*** Block opens ***

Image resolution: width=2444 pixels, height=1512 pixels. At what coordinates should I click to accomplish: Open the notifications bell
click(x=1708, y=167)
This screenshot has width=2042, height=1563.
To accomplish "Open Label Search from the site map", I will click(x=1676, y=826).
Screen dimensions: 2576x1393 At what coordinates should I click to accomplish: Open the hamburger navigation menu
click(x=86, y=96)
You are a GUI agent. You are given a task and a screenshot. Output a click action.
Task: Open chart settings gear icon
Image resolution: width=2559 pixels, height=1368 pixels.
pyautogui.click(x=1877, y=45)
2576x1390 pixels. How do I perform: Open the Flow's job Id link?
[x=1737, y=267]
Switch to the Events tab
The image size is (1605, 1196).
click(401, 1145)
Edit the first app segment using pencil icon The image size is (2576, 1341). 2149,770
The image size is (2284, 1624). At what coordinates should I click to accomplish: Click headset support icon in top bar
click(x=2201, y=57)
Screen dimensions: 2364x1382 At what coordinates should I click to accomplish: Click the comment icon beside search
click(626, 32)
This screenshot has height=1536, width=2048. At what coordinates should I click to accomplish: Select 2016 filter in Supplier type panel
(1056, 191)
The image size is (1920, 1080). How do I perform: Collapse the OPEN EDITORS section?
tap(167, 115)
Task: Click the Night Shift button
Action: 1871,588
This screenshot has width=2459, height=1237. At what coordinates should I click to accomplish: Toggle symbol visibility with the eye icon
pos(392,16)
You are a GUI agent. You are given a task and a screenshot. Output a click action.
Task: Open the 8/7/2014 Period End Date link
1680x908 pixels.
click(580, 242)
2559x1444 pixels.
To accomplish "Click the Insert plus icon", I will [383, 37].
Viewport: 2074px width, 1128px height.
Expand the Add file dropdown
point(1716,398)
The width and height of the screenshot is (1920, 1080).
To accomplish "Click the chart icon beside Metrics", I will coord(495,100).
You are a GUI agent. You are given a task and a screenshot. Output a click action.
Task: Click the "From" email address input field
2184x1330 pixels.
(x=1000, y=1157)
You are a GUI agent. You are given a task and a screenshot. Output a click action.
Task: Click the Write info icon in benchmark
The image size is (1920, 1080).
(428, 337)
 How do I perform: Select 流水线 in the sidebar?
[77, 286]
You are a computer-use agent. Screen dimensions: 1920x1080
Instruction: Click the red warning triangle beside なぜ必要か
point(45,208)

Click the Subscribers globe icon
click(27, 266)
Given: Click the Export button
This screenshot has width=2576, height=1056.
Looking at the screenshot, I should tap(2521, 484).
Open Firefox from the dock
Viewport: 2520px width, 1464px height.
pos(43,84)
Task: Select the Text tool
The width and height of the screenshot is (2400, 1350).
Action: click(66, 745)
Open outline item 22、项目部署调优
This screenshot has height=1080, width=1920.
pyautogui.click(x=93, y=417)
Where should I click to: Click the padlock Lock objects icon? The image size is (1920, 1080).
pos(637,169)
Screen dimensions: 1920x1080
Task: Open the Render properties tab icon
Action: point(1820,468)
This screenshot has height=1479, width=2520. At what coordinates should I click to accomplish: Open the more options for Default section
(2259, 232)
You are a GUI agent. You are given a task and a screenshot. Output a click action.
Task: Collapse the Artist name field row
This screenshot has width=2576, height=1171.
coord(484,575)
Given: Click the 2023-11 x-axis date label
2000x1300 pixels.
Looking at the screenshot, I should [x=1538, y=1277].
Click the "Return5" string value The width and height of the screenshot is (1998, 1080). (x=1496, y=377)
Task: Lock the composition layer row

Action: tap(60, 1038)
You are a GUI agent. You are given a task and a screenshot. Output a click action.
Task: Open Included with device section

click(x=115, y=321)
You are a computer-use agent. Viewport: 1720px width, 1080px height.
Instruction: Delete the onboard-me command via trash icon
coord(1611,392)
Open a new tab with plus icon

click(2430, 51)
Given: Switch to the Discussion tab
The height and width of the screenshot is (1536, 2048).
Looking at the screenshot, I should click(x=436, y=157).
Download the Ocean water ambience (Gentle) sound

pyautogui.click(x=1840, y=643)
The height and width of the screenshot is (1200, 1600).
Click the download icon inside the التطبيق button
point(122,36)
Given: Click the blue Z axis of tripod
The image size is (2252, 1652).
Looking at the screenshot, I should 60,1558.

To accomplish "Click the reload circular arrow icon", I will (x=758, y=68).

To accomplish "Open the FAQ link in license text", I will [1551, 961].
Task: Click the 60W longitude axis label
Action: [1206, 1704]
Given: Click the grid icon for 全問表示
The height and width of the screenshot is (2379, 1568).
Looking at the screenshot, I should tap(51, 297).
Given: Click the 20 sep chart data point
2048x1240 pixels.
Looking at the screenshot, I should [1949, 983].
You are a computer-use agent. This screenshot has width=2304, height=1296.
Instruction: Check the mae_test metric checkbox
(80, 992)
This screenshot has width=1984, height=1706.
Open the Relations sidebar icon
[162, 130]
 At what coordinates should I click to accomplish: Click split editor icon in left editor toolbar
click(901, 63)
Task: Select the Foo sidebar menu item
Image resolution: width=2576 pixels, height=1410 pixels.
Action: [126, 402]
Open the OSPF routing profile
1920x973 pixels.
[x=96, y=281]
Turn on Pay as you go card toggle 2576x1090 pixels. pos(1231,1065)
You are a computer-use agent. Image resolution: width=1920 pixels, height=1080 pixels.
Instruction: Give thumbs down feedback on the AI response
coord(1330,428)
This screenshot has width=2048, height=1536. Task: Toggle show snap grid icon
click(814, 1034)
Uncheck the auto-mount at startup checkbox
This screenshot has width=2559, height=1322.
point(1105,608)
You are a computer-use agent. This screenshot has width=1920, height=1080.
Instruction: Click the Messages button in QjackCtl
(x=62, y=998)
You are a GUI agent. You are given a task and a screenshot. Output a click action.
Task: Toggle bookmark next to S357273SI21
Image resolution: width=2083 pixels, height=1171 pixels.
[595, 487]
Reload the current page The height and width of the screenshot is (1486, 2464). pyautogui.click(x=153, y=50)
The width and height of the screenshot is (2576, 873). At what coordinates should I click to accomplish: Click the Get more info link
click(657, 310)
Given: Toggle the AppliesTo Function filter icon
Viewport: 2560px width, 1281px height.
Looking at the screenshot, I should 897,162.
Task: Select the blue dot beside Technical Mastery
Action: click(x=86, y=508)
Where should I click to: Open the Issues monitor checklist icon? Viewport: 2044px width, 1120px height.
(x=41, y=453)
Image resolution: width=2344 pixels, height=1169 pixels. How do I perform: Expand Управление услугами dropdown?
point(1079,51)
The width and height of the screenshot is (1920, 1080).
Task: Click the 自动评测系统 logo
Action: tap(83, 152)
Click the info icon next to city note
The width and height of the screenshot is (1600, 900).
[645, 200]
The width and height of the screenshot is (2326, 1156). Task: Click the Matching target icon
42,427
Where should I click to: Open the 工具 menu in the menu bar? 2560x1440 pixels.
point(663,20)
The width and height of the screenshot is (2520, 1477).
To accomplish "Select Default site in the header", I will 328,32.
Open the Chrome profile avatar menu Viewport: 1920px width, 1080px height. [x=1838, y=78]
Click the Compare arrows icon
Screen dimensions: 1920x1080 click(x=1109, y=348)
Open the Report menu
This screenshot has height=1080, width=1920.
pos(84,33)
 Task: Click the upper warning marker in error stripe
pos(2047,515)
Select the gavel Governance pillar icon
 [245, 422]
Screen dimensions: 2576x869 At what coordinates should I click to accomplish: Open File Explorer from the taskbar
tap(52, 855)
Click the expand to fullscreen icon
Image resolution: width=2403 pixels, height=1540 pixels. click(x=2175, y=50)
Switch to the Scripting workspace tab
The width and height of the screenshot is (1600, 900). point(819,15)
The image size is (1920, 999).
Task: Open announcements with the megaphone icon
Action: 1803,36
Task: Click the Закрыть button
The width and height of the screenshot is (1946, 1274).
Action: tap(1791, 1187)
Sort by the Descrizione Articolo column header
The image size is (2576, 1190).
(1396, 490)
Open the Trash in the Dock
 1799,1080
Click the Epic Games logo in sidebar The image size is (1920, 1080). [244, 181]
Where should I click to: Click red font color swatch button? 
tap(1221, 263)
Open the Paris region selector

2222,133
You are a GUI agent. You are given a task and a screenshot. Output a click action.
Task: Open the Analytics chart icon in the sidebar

*** Block closes ***

The lines above starting at the one that contains "2184x1330 pixels." and ending at the one that contains "You are a computer-use agent. Screen" must be transcribed exactly, and no other lines may appear.

2184x1330 pixels.
(x=1000, y=1157)
You are a GUI agent. You are given a task and a screenshot. Output a click action.
Task: Click the Write info icon in benchmark
The image size is (1920, 1080).
(428, 337)
 How do I perform: Select 流水线 in the sidebar?
[77, 286]
You are a computer-use agent. Screen dimensions: 1920x1080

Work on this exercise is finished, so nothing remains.